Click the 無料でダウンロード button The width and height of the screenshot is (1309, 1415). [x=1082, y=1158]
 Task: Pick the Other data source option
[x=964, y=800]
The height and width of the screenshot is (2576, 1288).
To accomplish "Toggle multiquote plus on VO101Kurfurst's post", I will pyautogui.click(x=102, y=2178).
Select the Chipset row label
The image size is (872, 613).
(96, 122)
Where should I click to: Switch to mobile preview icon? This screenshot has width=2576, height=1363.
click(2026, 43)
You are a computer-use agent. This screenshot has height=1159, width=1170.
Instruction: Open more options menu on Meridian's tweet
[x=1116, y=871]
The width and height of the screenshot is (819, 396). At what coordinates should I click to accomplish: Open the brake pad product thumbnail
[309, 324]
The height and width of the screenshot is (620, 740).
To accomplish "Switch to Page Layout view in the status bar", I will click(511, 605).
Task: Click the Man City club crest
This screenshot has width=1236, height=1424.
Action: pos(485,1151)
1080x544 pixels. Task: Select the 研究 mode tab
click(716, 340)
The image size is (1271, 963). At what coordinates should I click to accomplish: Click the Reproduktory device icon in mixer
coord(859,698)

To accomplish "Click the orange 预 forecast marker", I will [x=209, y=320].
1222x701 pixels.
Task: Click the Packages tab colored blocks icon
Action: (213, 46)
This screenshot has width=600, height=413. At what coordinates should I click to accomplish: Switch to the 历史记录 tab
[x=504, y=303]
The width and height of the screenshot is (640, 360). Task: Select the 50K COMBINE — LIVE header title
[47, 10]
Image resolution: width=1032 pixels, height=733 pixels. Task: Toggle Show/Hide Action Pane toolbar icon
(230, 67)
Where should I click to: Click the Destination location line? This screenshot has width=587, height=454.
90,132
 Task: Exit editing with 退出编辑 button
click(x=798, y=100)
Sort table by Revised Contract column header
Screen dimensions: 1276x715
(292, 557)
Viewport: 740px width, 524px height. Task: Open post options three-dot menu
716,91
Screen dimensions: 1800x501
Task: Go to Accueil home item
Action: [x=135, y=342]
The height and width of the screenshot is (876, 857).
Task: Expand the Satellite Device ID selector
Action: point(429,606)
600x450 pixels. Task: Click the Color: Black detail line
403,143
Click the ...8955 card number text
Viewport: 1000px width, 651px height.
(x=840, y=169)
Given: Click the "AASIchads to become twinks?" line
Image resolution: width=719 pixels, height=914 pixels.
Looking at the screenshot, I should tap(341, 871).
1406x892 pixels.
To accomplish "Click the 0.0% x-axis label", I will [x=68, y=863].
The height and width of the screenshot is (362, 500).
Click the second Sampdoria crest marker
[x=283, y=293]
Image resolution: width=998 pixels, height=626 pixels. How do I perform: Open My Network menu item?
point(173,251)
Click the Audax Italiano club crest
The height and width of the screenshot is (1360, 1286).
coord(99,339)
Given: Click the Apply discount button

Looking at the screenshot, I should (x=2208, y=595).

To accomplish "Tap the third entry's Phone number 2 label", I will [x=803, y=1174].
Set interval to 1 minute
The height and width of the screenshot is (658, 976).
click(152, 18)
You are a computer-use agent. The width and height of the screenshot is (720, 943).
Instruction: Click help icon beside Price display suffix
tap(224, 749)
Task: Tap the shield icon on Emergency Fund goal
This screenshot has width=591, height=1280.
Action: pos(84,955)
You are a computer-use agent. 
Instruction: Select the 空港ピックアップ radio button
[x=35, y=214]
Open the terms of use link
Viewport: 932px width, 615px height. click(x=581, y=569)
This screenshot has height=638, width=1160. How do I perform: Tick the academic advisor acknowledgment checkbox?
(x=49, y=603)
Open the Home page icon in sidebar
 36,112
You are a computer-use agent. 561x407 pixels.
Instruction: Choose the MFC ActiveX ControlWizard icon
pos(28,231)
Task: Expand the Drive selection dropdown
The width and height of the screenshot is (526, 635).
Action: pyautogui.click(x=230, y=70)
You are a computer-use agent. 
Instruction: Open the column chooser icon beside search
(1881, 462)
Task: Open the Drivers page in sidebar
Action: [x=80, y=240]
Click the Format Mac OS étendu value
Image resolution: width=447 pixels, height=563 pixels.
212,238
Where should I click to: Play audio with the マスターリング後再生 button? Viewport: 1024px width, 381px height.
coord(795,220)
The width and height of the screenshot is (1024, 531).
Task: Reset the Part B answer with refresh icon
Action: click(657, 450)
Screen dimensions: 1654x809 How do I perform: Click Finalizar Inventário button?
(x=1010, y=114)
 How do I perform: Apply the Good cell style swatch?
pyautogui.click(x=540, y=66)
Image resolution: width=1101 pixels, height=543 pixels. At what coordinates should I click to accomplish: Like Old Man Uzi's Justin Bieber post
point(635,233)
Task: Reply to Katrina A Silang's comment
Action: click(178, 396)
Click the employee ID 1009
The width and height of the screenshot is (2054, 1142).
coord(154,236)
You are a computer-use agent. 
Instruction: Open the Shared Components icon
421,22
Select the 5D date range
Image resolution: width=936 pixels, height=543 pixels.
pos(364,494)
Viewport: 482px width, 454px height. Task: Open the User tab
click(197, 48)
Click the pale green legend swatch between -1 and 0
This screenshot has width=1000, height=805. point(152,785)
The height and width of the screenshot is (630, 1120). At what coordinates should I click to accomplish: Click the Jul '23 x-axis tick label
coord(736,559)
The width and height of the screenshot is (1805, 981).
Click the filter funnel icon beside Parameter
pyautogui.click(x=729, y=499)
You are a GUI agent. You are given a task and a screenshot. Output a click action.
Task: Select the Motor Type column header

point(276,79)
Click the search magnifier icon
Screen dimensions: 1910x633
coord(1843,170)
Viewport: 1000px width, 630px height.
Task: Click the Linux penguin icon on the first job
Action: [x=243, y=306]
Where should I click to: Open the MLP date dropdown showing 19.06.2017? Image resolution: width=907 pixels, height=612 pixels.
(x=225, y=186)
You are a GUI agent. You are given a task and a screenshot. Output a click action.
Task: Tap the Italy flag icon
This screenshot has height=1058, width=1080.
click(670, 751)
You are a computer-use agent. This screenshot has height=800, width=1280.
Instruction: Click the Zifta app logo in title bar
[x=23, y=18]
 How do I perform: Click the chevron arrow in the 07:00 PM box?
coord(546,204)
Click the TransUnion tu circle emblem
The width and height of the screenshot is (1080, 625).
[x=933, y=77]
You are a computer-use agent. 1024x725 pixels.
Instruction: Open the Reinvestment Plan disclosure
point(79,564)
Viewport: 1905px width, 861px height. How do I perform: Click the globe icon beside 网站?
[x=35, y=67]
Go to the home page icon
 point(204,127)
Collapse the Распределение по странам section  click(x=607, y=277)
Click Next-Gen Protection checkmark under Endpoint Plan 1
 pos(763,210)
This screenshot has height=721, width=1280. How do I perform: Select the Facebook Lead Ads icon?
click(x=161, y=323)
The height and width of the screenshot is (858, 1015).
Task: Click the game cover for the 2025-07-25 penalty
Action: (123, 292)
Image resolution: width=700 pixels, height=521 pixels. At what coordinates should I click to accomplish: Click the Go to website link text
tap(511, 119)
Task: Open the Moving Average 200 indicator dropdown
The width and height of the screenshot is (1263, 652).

▶ [WORK TASK] Output the listing exactly, from first line to last.

▶ [ANSWER BOX]
Click the 無料でダウンロード button The width and height of the screenshot is (1309, 1415). [x=1082, y=1158]
 Task: Pick the Other data source option
[x=964, y=800]
The height and width of the screenshot is (2576, 1288).
To accomplish "Toggle multiquote plus on VO101Kurfurst's post", I will pyautogui.click(x=102, y=2178).
Select the Chipset row label
The image size is (872, 613).
(96, 122)
Where should I click to: Switch to mobile preview icon? This screenshot has width=2576, height=1363.
click(2026, 43)
You are a computer-use agent. This screenshot has height=1159, width=1170.
Instruction: Open more options menu on Meridian's tweet
[x=1116, y=871]
The width and height of the screenshot is (819, 396). At what coordinates should I click to accomplish: Open the brake pad product thumbnail
[309, 324]
The height and width of the screenshot is (620, 740).
To accomplish "Switch to Page Layout view in the status bar", I will click(511, 605).
Task: Click the Man City club crest
This screenshot has width=1236, height=1424.
Action: pos(485,1151)
1080x544 pixels. Task: Select the 研究 mode tab
click(716, 340)
The image size is (1271, 963). At what coordinates should I click to accomplish: Click the Reproduktory device icon in mixer
coord(859,698)

To accomplish "Click the orange 预 forecast marker", I will [x=209, y=320].
1222x701 pixels.
Task: Click the Packages tab colored blocks icon
Action: (213, 46)
This screenshot has width=600, height=413. At what coordinates should I click to accomplish: Switch to the 历史记录 tab
[x=504, y=303]
The width and height of the screenshot is (640, 360). Task: Select the 50K COMBINE — LIVE header title
[47, 10]
Image resolution: width=1032 pixels, height=733 pixels. Task: Toggle Show/Hide Action Pane toolbar icon
(230, 67)
Where should I click to: Click the Destination location line? This screenshot has width=587, height=454.
90,132
 Task: Exit editing with 退出编辑 button
click(x=798, y=100)
Sort table by Revised Contract column header
Screen dimensions: 1276x715
(292, 557)
Viewport: 740px width, 524px height. Task: Open post options three-dot menu
716,91
Screen dimensions: 1800x501
Task: Go to Accueil home item
Action: [x=135, y=342]
The height and width of the screenshot is (876, 857).
Task: Expand the Satellite Device ID selector
Action: point(429,606)
600x450 pixels. Task: Click the Color: Black detail line
403,143
Click the ...8955 card number text
Viewport: 1000px width, 651px height.
(x=840, y=169)
Given: Click the "AASIchads to become twinks?" line
Image resolution: width=719 pixels, height=914 pixels.
Looking at the screenshot, I should tap(341, 871).
1406x892 pixels.
To accomplish "Click the 0.0% x-axis label", I will [x=68, y=863].
The height and width of the screenshot is (362, 500).
Click the second Sampdoria crest marker
[x=283, y=293]
Image resolution: width=998 pixels, height=626 pixels. How do I perform: Open My Network menu item?
point(173,251)
Click the Audax Italiano club crest
The height and width of the screenshot is (1360, 1286).
coord(99,339)
Given: Click the Apply discount button

Looking at the screenshot, I should (x=2208, y=595).

To accomplish "Tap the third entry's Phone number 2 label", I will [x=803, y=1174].
Set interval to 1 minute
The height and width of the screenshot is (658, 976).
click(152, 18)
You are a computer-use agent. The width and height of the screenshot is (720, 943).
Instruction: Click help icon beside Price display suffix
tap(224, 749)
Task: Tap the shield icon on Emergency Fund goal
This screenshot has width=591, height=1280.
Action: pos(84,955)
You are a computer-use agent. 
Instruction: Select the 空港ピックアップ radio button
[x=35, y=214]
Open the terms of use link
Viewport: 932px width, 615px height. click(x=581, y=569)
This screenshot has height=638, width=1160. How do I perform: Tick the academic advisor acknowledgment checkbox?
(x=49, y=603)
Open the Home page icon in sidebar
 36,112
You are a computer-use agent. 561x407 pixels.
Instruction: Choose the MFC ActiveX ControlWizard icon
pos(28,231)
Task: Expand the Drive selection dropdown
The width and height of the screenshot is (526, 635).
Action: pyautogui.click(x=230, y=70)
You are a computer-use agent. 
Instruction: Open the column chooser icon beside search
(1881, 462)
Task: Open the Drivers page in sidebar
Action: [x=80, y=240]
Click the Format Mac OS étendu value
Image resolution: width=447 pixels, height=563 pixels.
212,238
Where should I click to: Play audio with the マスターリング後再生 button? Viewport: 1024px width, 381px height.
coord(795,220)
The width and height of the screenshot is (1024, 531).
Task: Reset the Part B answer with refresh icon
Action: click(657, 450)
Screen dimensions: 1654x809 How do I perform: Click Finalizar Inventário button?
(x=1010, y=114)
 How do I perform: Apply the Good cell style swatch?
pyautogui.click(x=540, y=66)
Image resolution: width=1101 pixels, height=543 pixels. At what coordinates should I click to accomplish: Like Old Man Uzi's Justin Bieber post
point(635,233)
Task: Reply to Katrina A Silang's comment
Action: click(178, 396)
Click the employee ID 1009
The width and height of the screenshot is (2054, 1142).
coord(154,236)
You are a computer-use agent. 
Instruction: Open the Shared Components icon
421,22
Select the 5D date range
Image resolution: width=936 pixels, height=543 pixels.
pos(364,494)
Viewport: 482px width, 454px height. Task: Open the User tab
click(197, 48)
Click the pale green legend swatch between -1 and 0
This screenshot has width=1000, height=805. point(152,785)
The height and width of the screenshot is (630, 1120). At what coordinates should I click to accomplish: Click the Jul '23 x-axis tick label
coord(736,559)
The width and height of the screenshot is (1805, 981).
Click the filter funnel icon beside Parameter
pyautogui.click(x=729, y=499)
You are a GUI agent. You are given a task and a screenshot. Output a click action.
Task: Select the Motor Type column header

point(276,79)
Click the search magnifier icon
Screen dimensions: 1910x633
coord(1843,170)
Viewport: 1000px width, 630px height.
Task: Click the Linux penguin icon on the first job
Action: [x=243, y=306]
Where should I click to: Open the MLP date dropdown showing 19.06.2017? Image resolution: width=907 pixels, height=612 pixels.
(x=225, y=186)
You are a GUI agent. You are given a task and a screenshot. Output a click action.
Task: Tap the Italy flag icon
This screenshot has height=1058, width=1080.
click(670, 751)
You are a computer-use agent. This screenshot has height=800, width=1280.
Instruction: Click the Zifta app logo in title bar
[x=23, y=18]
 How do I perform: Click the chevron arrow in the 07:00 PM box?
coord(546,204)
Click the TransUnion tu circle emblem
The width and height of the screenshot is (1080, 625).
[x=933, y=77]
You are a computer-use agent. 1024x725 pixels.
Instruction: Open the Reinvestment Plan disclosure
point(79,564)
Viewport: 1905px width, 861px height. How do I perform: Click the globe icon beside 网站?
[x=35, y=67]
Go to the home page icon
 point(204,127)
Collapse the Распределение по странам section  click(x=607, y=277)
Click Next-Gen Protection checkmark under Endpoint Plan 1
 pos(763,210)
This screenshot has height=721, width=1280. How do I perform: Select the Facebook Lead Ads icon?
click(x=161, y=323)
The height and width of the screenshot is (858, 1015).
Task: Click the game cover for the 2025-07-25 penalty
Action: (123, 292)
Image resolution: width=700 pixels, height=521 pixels. At what coordinates should I click to accomplish: Click the Go to website link text
tap(511, 119)
Task: Open the Moving Average 200 indicator dropdown
The width and height of the screenshot is (1263, 652).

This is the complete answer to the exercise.